Monday, Oct. 13, 1952
Comeback in Manhattan
In the ballet business, as anywhere else, nothing succeeds like success--and Manhattan's Ballet Theatre has learned it the hard way. It was bad enough when Ballet Theatre's financial backing ran low in 1948 and the group had to suspend for a season. Its morale suffered other blows when such dancers as Nora Kaye and Melissa Hayden switched to George Balanchine's rival New York City Ballet. Last week, nonetheless, Ballet Theatre was forgetting hard times and making a strong Manhattan comeback.

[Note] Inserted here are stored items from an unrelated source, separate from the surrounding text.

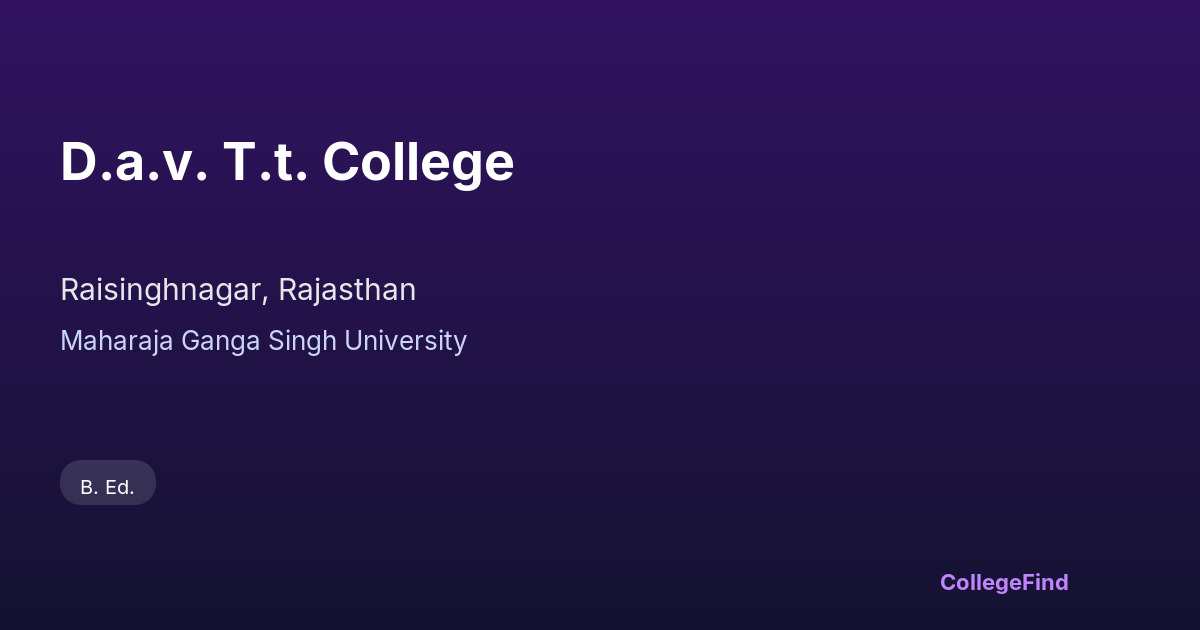Click "College" in the CollegeFind logo
This screenshot has height=630, width=1200.
981,582
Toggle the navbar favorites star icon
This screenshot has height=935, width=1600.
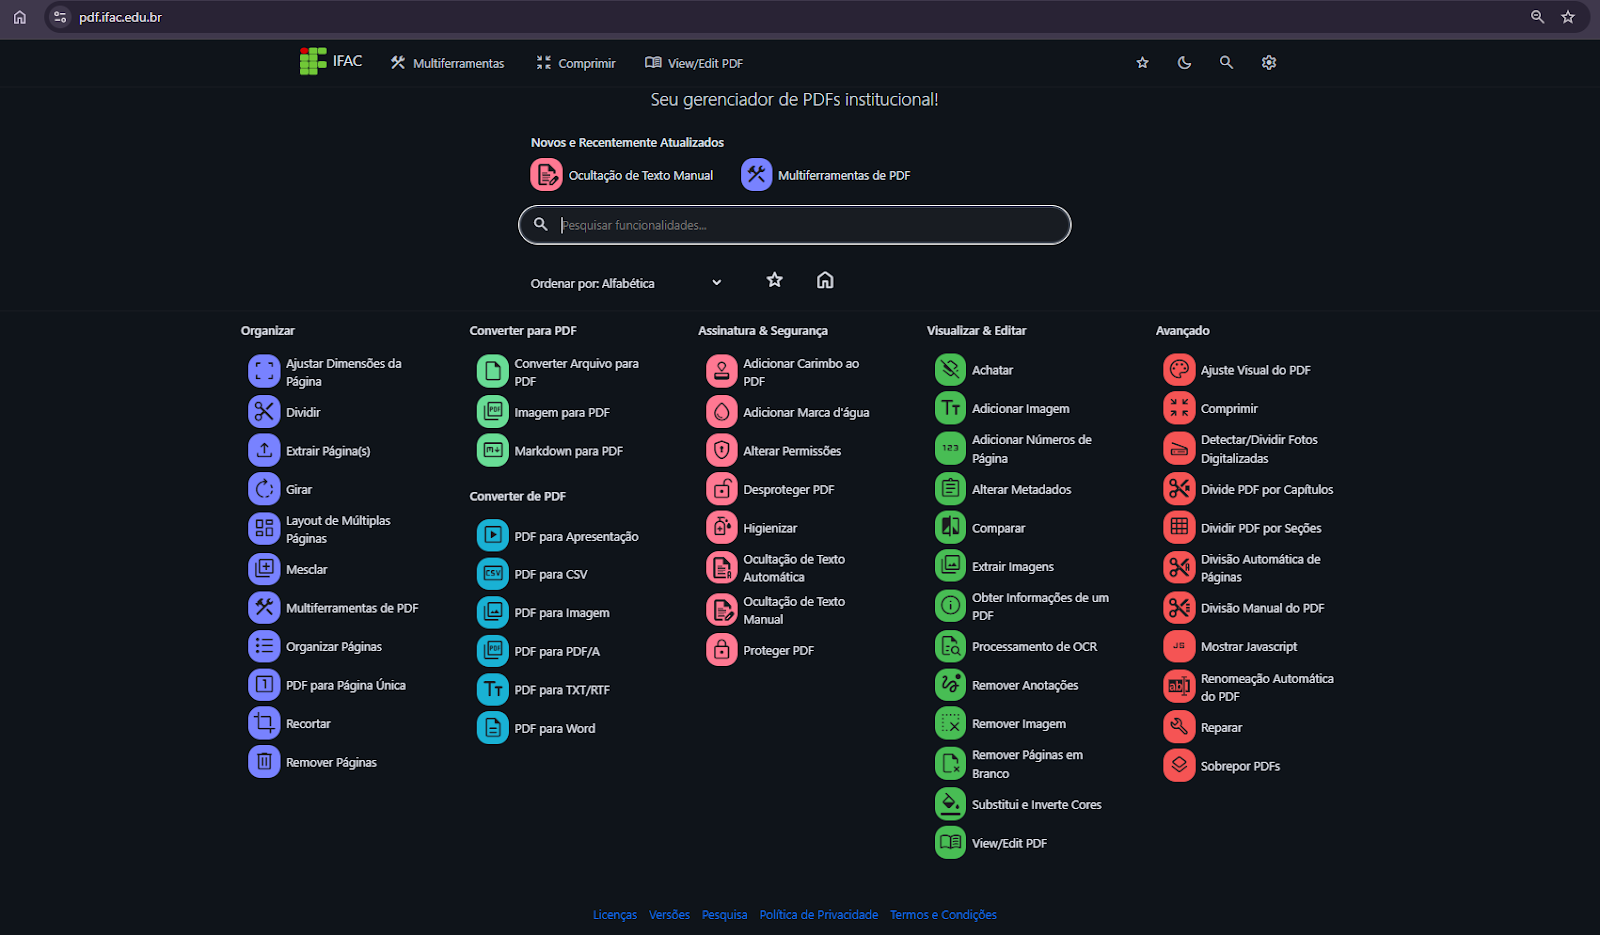coord(1142,63)
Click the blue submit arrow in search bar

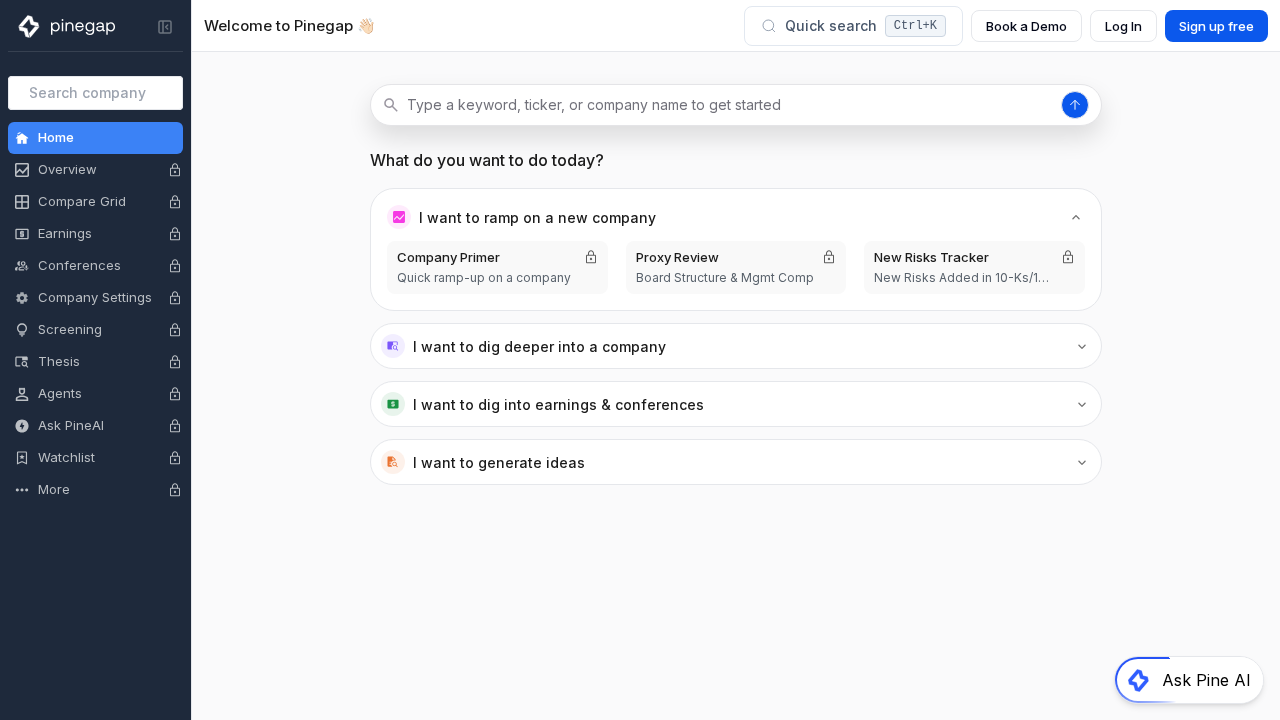(1074, 105)
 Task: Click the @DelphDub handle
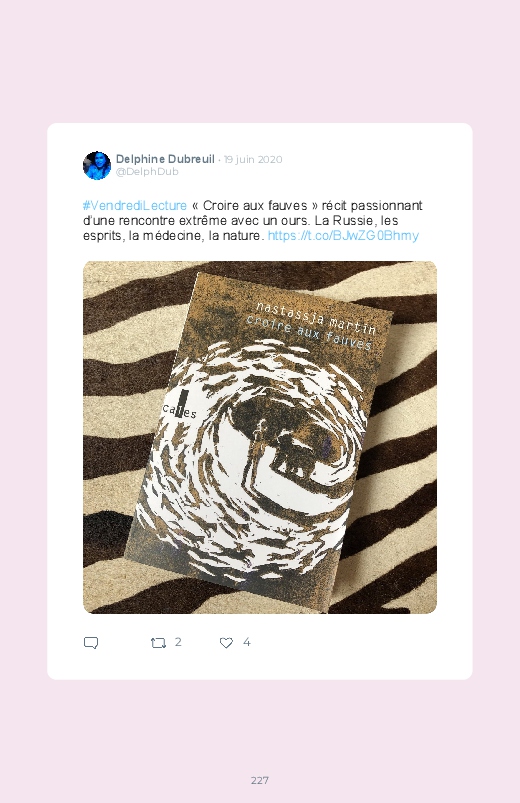(147, 172)
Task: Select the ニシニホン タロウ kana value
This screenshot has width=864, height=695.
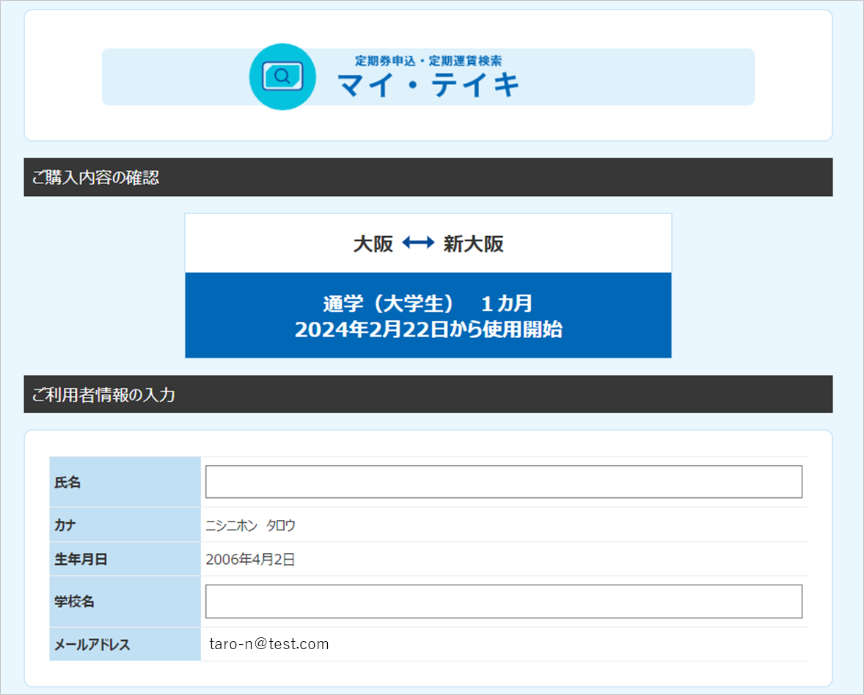Action: point(250,525)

It had solved the star problem by coaxing ageless Ballerina Alicia Markova (born Alice Marks) back into the fold to be guest star. It also commissioned Broadway-famed Choreographer Agnes de Mille to do a new number, Harvest According, and got its own ballet master, Edward Caton, to whip up another, Triptych. It was again scheduling an "American Composers Night," when Leonard Bernstein, Aaron Copland, Morton Gould and Virgil Thomson would conduct their own ballets.
Biggest news was Markova's return after six years away from the company and three away from Manhattan. Her best role is in a masterly old bit of nonsense, Giselle, which she still dances better than anybody else. She floats about the stage as a peasant girl in love with a disguised nobleman, goes mad convincingly, and rises from the dead with incredible grace. Perhaps her leaps are not very high any more, and she spends little time on the tips of her toes, but every motion is polished and her feet are almost as expressive as hands. When she takes her curtain calls, the audience sounds like a rooting section.
Agnes de Mille's new ballet takes off from the Walt Whitman line: "Life, life is the tillage/And death is the harvest according." Choreographer de Mille works out her ideas in three scenes, "Birth," "Games" and "The Harvest," the last in a Civil War setting. The ballet critics were giving it mixed notices ("A great new ballet," said the Herald Tribune. "Just run of de Mille," cracked the Daily News). But audiences seemed to like its romping "Games" scene and its suddenly gripping finale, where the heroine finds herself mateless and alone in a crowd of reunited soldiers and wives.
Moreover, the audiences were trooping in well for all performances; company regulars such as Alicia Alonso, Mary Ellen Moylan, Igor Youskevitch, John Kriza were drawing just as well as Markova. Midway in its three-week season, Ballet Theatre breathed easier, estimated that it would take in $150,000 (last year, $97,000), for its best season yet.